[ASSIGNMENT] All lines from the start of the listing below through the line containing "For every named target in this 255×2576" are to be written out again exactly, and no others.

============

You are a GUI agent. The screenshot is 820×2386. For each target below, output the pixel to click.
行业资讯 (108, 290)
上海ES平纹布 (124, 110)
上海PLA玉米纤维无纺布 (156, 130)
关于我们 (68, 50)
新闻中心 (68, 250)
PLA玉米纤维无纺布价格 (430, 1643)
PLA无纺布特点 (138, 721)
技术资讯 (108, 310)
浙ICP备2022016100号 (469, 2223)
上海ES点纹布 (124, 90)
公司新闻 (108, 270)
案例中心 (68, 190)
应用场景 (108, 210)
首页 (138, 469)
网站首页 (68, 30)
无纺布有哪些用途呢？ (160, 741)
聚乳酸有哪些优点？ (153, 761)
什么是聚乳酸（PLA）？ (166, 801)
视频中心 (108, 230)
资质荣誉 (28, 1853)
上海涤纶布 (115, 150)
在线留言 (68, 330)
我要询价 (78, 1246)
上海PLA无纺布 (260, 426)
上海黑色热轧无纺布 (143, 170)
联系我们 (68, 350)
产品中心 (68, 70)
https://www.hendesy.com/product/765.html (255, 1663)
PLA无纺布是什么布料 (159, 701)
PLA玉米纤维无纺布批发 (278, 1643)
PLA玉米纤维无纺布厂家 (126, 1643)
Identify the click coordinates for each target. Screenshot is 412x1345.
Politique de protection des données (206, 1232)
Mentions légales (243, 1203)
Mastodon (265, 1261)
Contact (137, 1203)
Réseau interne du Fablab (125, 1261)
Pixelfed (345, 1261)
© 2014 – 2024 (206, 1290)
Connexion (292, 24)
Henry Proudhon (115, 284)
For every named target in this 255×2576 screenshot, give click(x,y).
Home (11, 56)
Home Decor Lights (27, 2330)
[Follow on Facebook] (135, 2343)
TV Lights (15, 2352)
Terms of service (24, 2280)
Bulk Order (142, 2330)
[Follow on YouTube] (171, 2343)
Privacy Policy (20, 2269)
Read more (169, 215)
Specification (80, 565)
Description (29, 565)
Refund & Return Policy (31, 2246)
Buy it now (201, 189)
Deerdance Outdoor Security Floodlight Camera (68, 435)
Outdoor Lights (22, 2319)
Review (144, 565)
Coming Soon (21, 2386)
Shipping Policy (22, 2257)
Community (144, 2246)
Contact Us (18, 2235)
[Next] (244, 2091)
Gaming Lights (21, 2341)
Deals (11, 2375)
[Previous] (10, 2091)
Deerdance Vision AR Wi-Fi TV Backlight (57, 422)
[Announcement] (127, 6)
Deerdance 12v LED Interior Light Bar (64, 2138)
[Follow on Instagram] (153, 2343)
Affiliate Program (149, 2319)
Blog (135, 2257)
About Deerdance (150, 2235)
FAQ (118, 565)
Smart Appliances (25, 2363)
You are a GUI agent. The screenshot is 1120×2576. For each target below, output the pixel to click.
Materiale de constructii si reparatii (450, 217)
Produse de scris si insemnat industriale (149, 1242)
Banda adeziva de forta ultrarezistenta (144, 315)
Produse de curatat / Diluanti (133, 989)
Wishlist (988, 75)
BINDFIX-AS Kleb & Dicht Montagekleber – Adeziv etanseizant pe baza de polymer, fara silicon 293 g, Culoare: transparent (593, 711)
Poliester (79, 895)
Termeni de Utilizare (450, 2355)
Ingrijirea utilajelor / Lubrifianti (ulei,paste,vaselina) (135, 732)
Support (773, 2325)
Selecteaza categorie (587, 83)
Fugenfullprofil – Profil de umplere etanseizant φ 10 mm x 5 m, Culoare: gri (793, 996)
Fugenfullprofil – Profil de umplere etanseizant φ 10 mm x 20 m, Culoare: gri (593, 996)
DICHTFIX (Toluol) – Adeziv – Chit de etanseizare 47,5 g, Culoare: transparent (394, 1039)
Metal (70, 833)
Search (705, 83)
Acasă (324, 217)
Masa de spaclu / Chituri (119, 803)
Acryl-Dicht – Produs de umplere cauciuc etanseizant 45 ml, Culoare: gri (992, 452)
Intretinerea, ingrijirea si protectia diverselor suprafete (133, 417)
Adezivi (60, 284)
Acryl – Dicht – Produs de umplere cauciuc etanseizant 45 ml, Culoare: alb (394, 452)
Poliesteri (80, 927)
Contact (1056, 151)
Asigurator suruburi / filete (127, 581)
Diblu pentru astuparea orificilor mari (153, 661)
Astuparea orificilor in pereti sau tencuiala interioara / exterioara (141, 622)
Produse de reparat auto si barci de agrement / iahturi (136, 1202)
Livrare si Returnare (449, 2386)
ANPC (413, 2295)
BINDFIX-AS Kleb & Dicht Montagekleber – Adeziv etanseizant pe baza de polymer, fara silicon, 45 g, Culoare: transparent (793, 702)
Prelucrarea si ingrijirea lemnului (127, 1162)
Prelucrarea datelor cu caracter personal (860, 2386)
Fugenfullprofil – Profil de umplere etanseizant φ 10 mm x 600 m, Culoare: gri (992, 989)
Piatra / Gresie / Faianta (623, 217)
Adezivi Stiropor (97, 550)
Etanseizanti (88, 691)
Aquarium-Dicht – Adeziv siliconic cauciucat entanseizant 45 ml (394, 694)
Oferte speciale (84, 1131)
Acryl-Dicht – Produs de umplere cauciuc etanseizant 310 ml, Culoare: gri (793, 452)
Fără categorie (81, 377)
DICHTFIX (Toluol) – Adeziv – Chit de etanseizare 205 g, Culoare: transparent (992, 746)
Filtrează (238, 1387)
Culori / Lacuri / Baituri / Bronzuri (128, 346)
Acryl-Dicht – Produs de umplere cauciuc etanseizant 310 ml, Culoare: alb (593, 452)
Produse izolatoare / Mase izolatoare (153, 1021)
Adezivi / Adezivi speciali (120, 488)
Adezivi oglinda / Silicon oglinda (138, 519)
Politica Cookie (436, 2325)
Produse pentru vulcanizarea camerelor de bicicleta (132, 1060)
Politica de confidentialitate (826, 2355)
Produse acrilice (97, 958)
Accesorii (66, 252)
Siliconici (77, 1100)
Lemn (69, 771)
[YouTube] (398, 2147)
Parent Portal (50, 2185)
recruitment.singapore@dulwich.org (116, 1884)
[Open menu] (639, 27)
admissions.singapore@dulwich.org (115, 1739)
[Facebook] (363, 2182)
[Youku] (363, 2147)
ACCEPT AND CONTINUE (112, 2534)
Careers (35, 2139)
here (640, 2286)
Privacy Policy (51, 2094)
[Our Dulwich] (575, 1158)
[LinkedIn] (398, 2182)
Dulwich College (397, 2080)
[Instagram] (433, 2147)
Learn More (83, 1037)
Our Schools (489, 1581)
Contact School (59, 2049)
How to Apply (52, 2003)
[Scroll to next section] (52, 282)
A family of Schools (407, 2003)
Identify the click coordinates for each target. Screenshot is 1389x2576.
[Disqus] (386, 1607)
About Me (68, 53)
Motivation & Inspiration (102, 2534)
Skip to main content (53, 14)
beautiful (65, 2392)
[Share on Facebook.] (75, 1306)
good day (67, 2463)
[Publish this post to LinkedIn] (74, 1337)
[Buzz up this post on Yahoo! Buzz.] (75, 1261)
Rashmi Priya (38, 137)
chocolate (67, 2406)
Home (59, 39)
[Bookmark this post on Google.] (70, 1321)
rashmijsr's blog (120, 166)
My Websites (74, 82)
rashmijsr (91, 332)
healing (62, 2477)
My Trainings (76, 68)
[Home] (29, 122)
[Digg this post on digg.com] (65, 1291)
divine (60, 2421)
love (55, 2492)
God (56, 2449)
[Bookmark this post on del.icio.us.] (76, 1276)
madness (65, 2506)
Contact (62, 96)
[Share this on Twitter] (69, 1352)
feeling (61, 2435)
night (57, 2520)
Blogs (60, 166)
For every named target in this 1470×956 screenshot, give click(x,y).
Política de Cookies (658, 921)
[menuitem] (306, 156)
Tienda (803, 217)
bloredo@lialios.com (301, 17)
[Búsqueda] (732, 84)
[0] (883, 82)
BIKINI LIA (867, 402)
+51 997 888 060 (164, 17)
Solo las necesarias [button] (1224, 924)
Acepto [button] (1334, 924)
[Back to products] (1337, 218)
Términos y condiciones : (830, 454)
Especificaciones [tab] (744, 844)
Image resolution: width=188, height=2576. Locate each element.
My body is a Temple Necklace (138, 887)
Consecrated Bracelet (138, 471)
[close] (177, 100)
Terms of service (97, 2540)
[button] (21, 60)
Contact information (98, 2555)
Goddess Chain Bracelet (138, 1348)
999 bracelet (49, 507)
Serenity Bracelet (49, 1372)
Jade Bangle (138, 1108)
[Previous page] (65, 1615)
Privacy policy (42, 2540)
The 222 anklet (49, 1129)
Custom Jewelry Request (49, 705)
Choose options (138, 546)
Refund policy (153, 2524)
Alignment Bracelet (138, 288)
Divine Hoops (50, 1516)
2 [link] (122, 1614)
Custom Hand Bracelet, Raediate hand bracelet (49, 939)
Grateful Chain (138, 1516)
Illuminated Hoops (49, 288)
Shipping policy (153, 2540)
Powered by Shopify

============

[OUTPUT FOR THIS EXERCISE]
You are a GUI agent. The screenshot is 820×2386. For each target below, output the pixel to click.
行业资讯 (108, 290)
上海ES平纹布 (124, 110)
上海PLA玉米纤维无纺布 (156, 130)
关于我们 (68, 50)
新闻中心 (68, 250)
PLA玉米纤维无纺布价格 (430, 1643)
PLA无纺布特点 (138, 721)
技术资讯 (108, 310)
浙ICP备2022016100号 (469, 2223)
上海ES点纹布 (124, 90)
公司新闻 (108, 270)
案例中心 (68, 190)
应用场景 (108, 210)
首页 (138, 469)
网站首页 (68, 30)
无纺布有哪些用途呢？ (160, 741)
聚乳酸有哪些优点？ (153, 761)
什么是聚乳酸（PLA）？ (166, 801)
视频中心 (108, 230)
资质荣誉 (28, 1853)
上海涤纶布 (115, 150)
在线留言 (68, 330)
我要询价 (78, 1246)
上海PLA无纺布 (260, 426)
上海黑色热轧无纺布 (143, 170)
联系我们 (68, 350)
产品中心 (68, 70)
https://www.hendesy.com/product/765.html (255, 1663)
PLA无纺布是什么布料 (159, 701)
PLA玉米纤维无纺布批发 (278, 1643)
PLA玉米纤维无纺布厂家 (126, 1643)
Identify the click coordinates for each target. Screenshot is 412x1345.
Politique de protection des données (206, 1232)
Mentions légales (243, 1203)
Mastodon (265, 1261)
Contact (137, 1203)
Réseau interne du Fablab (125, 1261)
Pixelfed (345, 1261)
© 2014 – 2024 (206, 1290)
Connexion (292, 24)
Henry Proudhon (115, 284)
For every named target in this 255×2576 screenshot, give click(x,y).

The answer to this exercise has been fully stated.